- Data Exploration/ Preprocess Data
- CNN Architecture
- Setting training Pipeline / Model Evaluation
- Train / Test results
I have shuffled data to prevent the case wher only similar traffic signs would be assigned to a batch. I have set training, valid, test to be around 60, 15, 25.
I have used 1x1 convolution at the beginning of architecture in order to train neurons for colorspace (depth of 3). Then, I added two sets of convolution, activation, and pooling process. Activation function allows non-linear components in training neurons, while max pooling reduces the size of neurons and focuses on neurons that seem to matter most.
- Convolution took input of (32x32x3) and generated output of (28x28x6) by having filter size 5x5 with stride of 1 and valid padding. Then in pooling, its size got halved to (14x14x6) with stride of 2.
- Second set of convolution took input of (14x14x6) and had output of (10x10x16) with stride of 1. Then in pooling, its size got halved to (5x5x16).
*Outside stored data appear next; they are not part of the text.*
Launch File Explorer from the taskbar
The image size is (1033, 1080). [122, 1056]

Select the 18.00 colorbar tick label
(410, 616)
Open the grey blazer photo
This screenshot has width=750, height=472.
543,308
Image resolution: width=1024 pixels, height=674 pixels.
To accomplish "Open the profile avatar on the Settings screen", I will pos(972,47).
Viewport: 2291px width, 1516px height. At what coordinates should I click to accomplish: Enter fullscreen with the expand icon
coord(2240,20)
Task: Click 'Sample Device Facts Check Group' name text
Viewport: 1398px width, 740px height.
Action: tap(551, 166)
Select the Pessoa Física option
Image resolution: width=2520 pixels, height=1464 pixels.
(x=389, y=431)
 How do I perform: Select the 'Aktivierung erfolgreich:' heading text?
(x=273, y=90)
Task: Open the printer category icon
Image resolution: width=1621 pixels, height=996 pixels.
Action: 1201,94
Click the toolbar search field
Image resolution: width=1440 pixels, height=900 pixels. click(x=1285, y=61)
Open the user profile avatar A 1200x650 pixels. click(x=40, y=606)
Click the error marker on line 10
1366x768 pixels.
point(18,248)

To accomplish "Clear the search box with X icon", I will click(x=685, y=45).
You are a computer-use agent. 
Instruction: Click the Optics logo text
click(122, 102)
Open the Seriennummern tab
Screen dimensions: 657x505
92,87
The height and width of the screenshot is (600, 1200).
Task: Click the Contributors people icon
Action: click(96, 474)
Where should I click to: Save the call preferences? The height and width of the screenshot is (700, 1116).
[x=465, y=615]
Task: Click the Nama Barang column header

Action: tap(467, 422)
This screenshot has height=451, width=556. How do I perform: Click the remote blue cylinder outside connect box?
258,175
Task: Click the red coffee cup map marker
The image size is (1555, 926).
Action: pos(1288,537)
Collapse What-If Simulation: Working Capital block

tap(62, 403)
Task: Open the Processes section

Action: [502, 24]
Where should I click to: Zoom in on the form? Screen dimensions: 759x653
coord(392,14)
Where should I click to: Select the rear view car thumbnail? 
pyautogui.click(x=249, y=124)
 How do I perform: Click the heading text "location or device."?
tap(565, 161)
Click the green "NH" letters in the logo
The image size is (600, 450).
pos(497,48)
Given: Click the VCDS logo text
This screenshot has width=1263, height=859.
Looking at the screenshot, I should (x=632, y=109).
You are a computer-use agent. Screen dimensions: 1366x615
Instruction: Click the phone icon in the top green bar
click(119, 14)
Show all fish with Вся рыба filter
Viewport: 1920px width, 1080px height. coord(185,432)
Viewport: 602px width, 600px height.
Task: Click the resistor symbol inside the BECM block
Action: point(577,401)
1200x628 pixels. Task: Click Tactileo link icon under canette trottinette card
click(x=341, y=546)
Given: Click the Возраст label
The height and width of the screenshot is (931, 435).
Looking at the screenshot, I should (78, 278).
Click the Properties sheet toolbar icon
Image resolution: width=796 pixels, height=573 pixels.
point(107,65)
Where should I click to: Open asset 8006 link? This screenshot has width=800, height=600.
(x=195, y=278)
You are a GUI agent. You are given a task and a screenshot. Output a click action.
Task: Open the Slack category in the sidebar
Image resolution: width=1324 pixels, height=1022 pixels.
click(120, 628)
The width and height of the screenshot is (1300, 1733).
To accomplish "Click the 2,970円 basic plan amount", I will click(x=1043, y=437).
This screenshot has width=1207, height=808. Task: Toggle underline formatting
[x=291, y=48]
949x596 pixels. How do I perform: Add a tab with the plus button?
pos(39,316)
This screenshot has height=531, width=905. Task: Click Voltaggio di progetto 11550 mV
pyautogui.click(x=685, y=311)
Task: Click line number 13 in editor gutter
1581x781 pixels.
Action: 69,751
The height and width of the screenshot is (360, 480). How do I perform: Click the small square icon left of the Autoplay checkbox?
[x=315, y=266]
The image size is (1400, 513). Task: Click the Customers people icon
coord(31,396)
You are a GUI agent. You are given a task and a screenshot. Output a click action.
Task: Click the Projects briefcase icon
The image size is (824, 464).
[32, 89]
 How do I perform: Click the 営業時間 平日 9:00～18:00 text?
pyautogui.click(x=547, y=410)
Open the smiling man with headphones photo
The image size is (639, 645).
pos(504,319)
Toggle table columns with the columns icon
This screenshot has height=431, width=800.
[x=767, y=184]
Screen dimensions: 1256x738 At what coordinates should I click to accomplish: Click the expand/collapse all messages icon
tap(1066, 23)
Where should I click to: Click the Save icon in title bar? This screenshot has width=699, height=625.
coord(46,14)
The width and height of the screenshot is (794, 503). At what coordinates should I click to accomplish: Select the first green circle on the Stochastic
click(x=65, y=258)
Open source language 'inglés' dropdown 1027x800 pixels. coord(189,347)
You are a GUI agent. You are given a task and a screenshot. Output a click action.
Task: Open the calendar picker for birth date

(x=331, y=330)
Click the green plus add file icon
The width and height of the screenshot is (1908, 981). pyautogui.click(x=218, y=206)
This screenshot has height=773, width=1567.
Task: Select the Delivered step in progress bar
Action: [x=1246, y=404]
- Then, in 3rd layer, it's got flatten to 400 neurons and got connected to a layer of 120 neurons. I have addded dropout afterwards in order to reduce overfitting. Then I added two additional layers which have finally reduced the output to be size of 43.
I have set learning rate to be 0.0008 and increased epoch to be 18. I used adam optimizer with cross entropy cost function.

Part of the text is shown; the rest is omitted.